**Dataset excerpts**:
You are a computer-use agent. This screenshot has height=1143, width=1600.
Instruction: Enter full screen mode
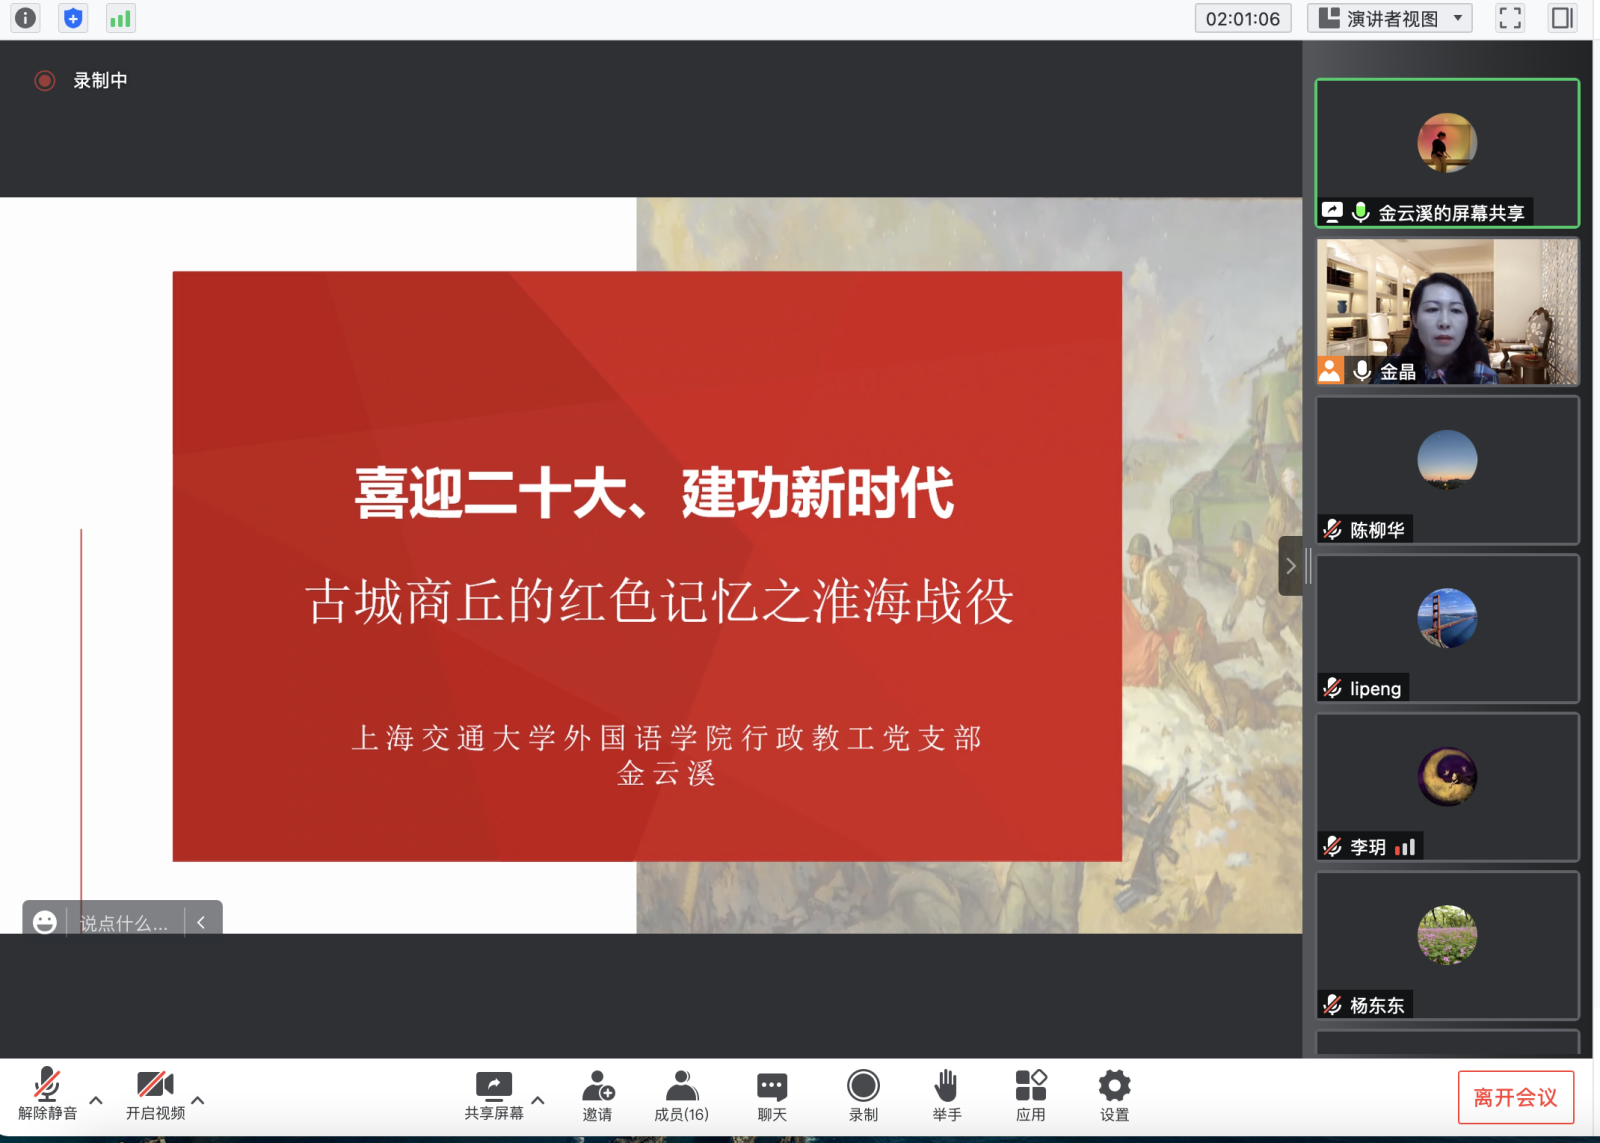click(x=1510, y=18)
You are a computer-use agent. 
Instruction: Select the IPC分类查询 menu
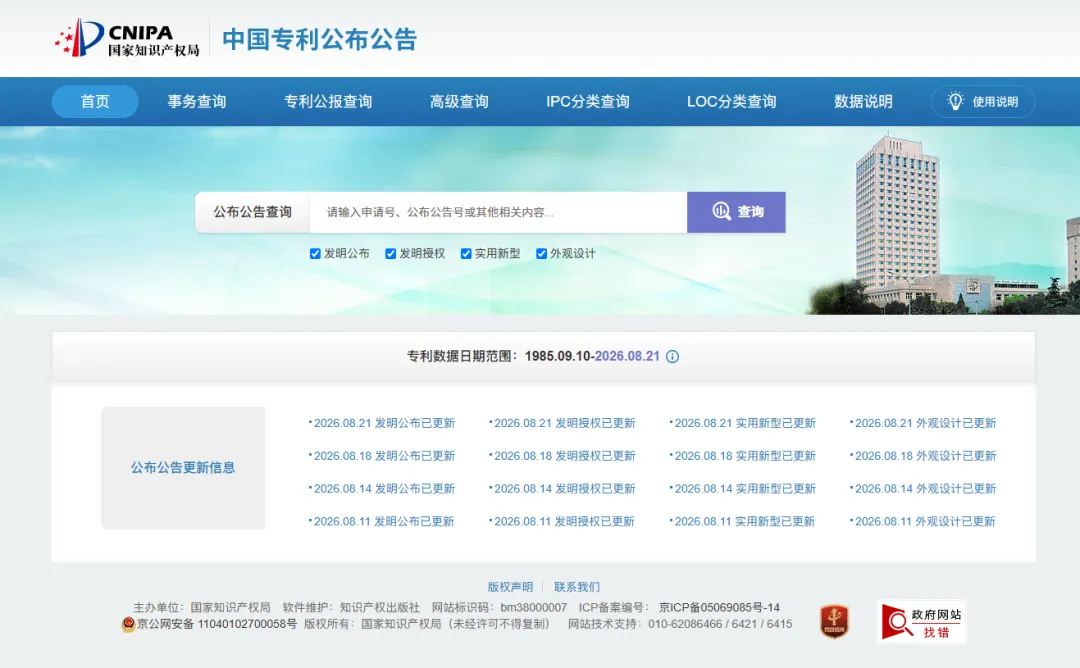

==

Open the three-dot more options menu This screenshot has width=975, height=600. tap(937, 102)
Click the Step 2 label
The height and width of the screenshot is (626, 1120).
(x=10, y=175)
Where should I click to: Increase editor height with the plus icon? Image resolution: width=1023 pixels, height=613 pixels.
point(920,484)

---

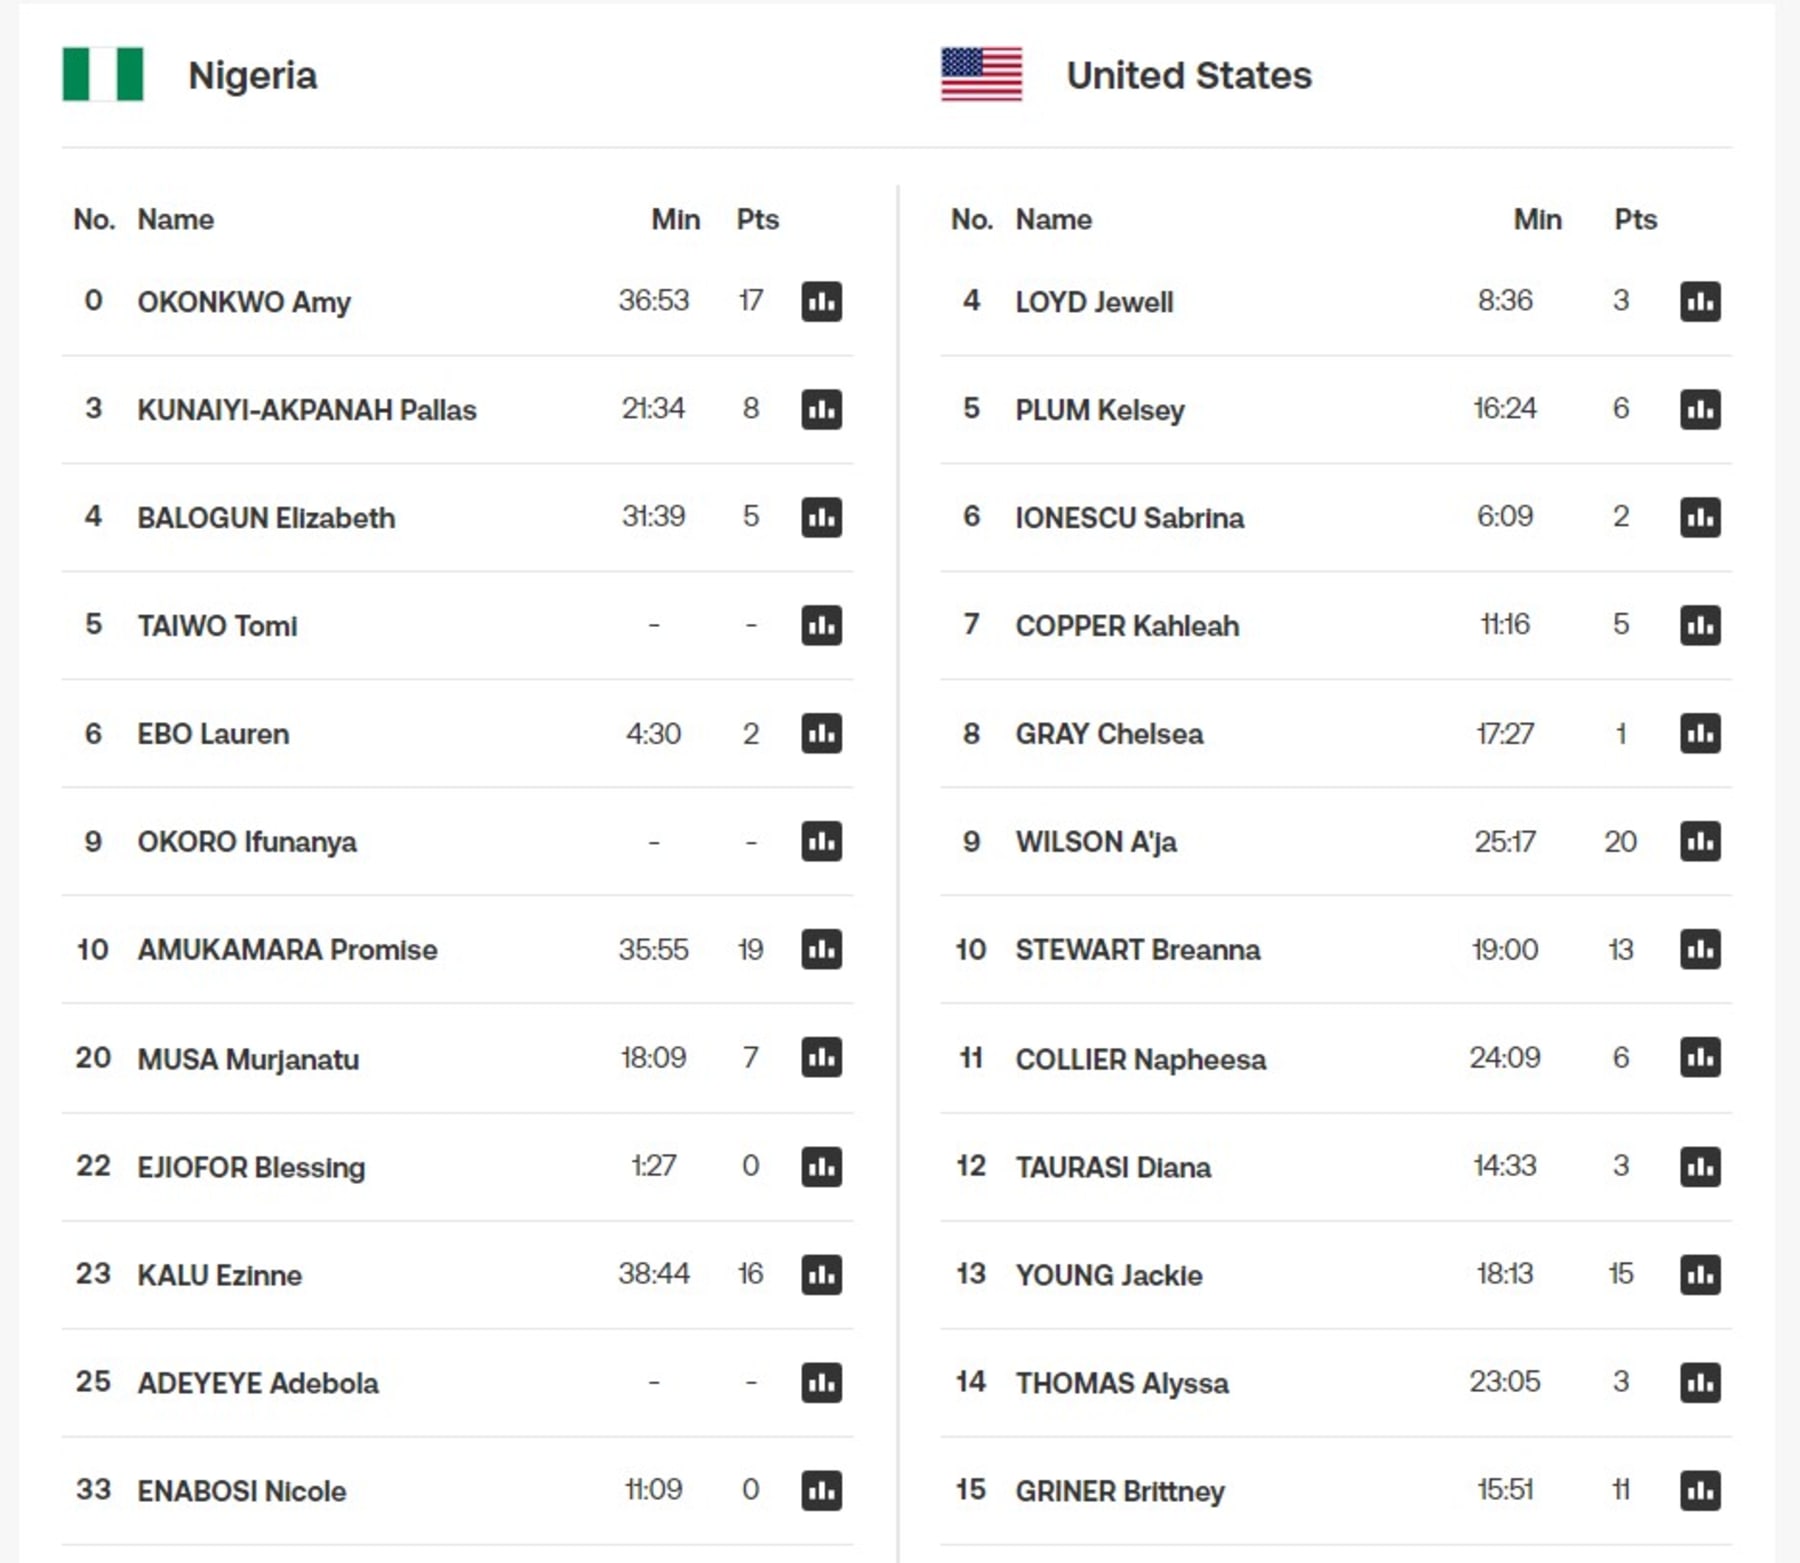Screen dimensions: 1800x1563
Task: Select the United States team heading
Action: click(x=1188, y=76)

**What is needed**: Search the data for the word "computer" and copy each line where it appears.

**Answer space**:
You are a computer-use agent. This screenshot has height=1143, width=1600.
You are a computer-use agent. 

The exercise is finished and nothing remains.